PROMPT:
Please copy every line from the records below that contains the string "agent".

RECORD EXCERPTS:
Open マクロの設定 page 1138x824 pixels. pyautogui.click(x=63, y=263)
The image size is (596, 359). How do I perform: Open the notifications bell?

* * *

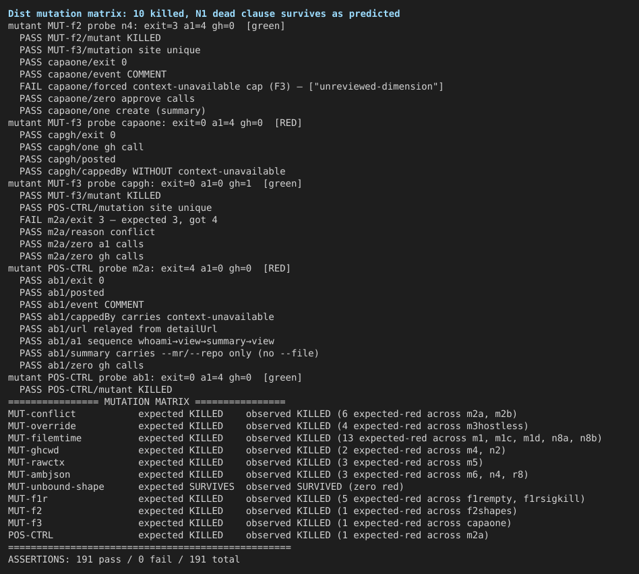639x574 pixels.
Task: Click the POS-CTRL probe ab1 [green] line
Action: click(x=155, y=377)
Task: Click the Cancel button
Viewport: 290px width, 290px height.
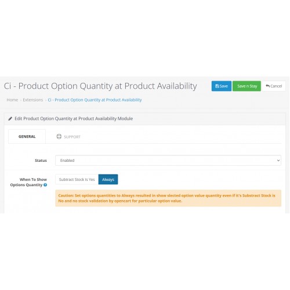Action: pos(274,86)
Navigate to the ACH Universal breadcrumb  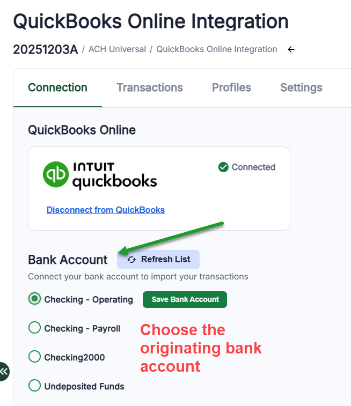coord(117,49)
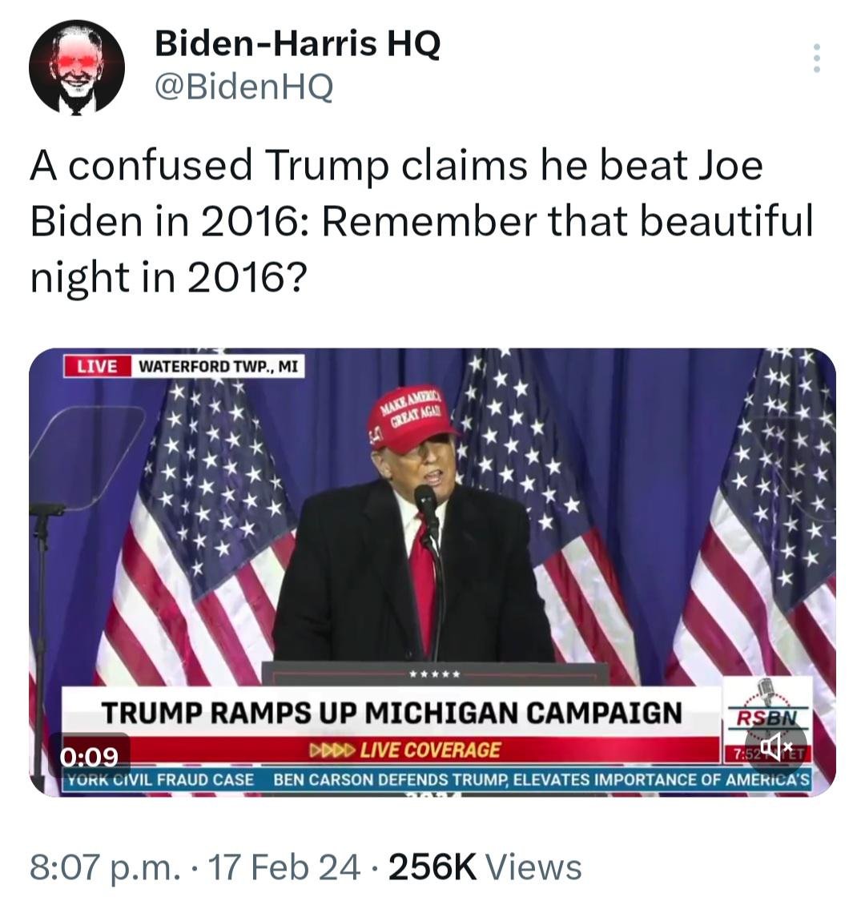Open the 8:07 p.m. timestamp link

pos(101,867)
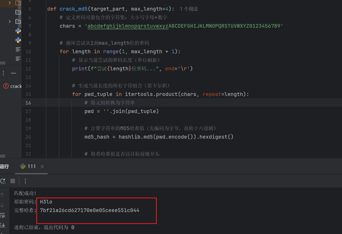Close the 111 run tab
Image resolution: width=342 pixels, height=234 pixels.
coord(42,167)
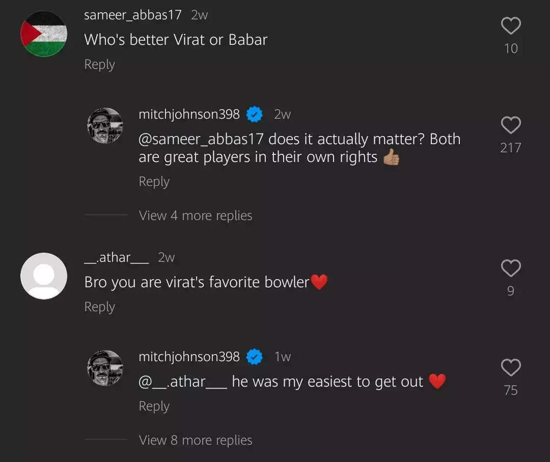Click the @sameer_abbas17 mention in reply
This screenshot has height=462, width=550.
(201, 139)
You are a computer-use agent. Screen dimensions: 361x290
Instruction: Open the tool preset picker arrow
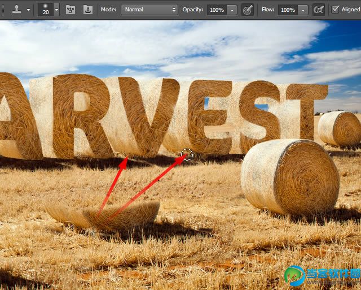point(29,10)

==

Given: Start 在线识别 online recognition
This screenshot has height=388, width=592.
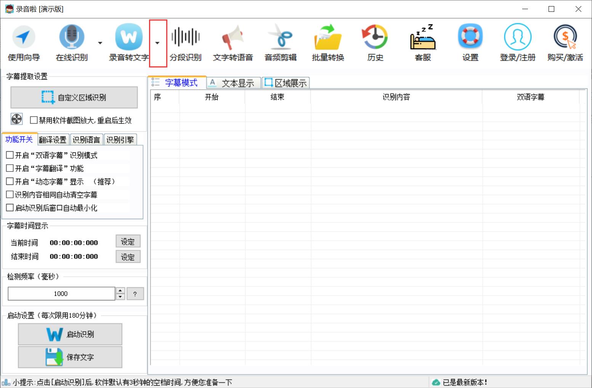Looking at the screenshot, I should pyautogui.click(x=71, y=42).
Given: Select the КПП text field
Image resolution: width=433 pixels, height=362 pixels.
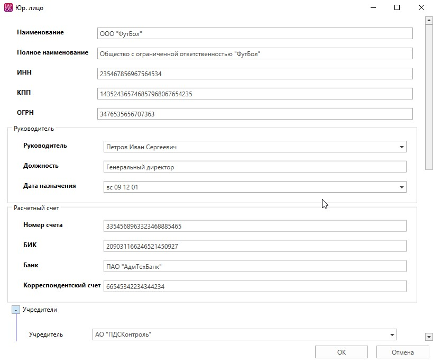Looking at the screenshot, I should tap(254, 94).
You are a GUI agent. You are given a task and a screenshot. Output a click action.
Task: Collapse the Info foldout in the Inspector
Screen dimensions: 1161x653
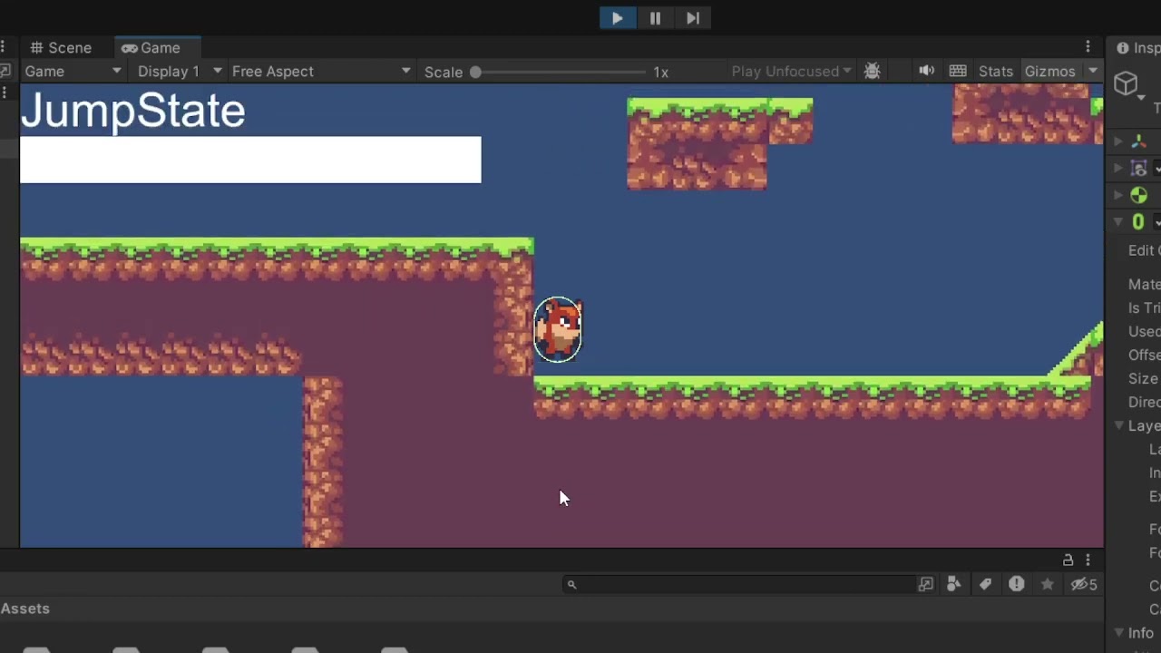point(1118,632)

WRITTEN ANSWER:
You are a computer-use agent. Screen dimensions: 361x290
You are a GUI agent. You are given a task and a screenshot. Output a click action.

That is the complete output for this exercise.